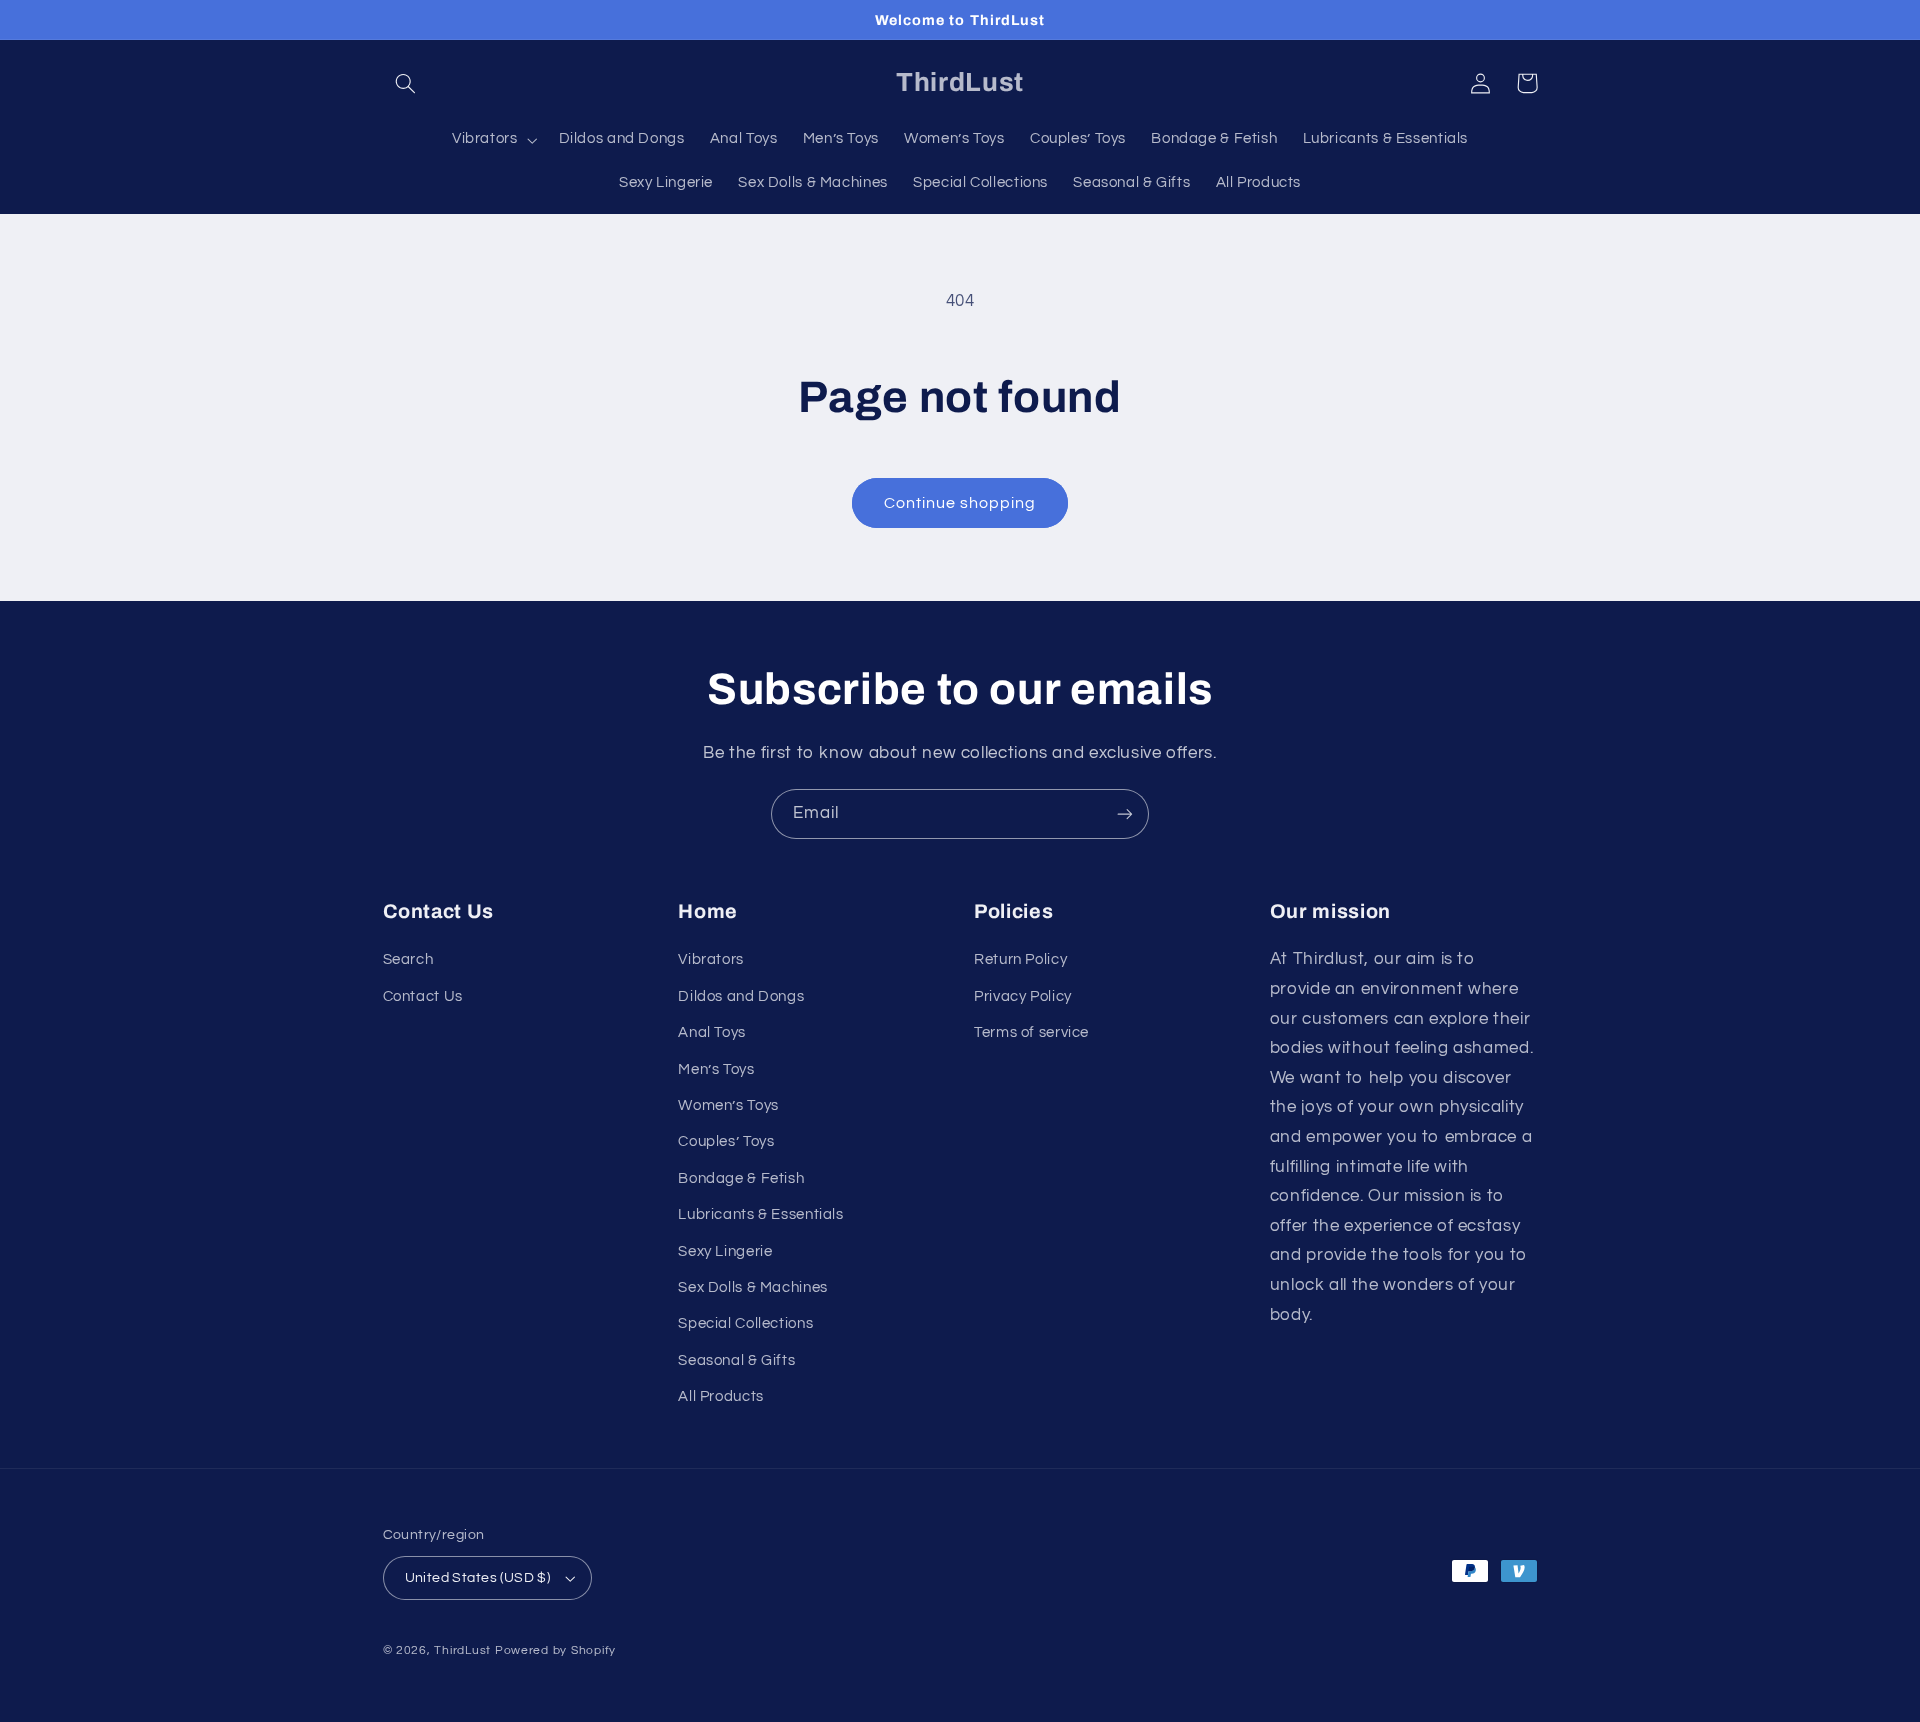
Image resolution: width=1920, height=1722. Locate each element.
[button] (406, 83)
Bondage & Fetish (741, 1178)
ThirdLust (462, 1650)
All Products (721, 1396)
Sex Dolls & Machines (753, 1287)
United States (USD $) (478, 1578)
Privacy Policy (1023, 996)
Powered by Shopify (555, 1650)
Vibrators (711, 959)
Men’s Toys (716, 1069)
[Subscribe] (1125, 813)
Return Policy (1020, 959)
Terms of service (1031, 1032)
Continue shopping (960, 503)
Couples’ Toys (726, 1141)
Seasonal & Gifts (736, 1360)
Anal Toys (712, 1032)
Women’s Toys (728, 1105)
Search (408, 959)
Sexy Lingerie (725, 1251)
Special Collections (745, 1323)
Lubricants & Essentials (761, 1214)
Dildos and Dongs (741, 996)
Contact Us (423, 996)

★ ★ ★

→ **What to do**
Read the lines above. Gather those in which the string "Toys" is found.

→ **Result of this exercise**
Men’s Toys (716, 1069)
Couples’ Toys (726, 1141)
Anal Toys (712, 1032)
Women’s Toys (728, 1105)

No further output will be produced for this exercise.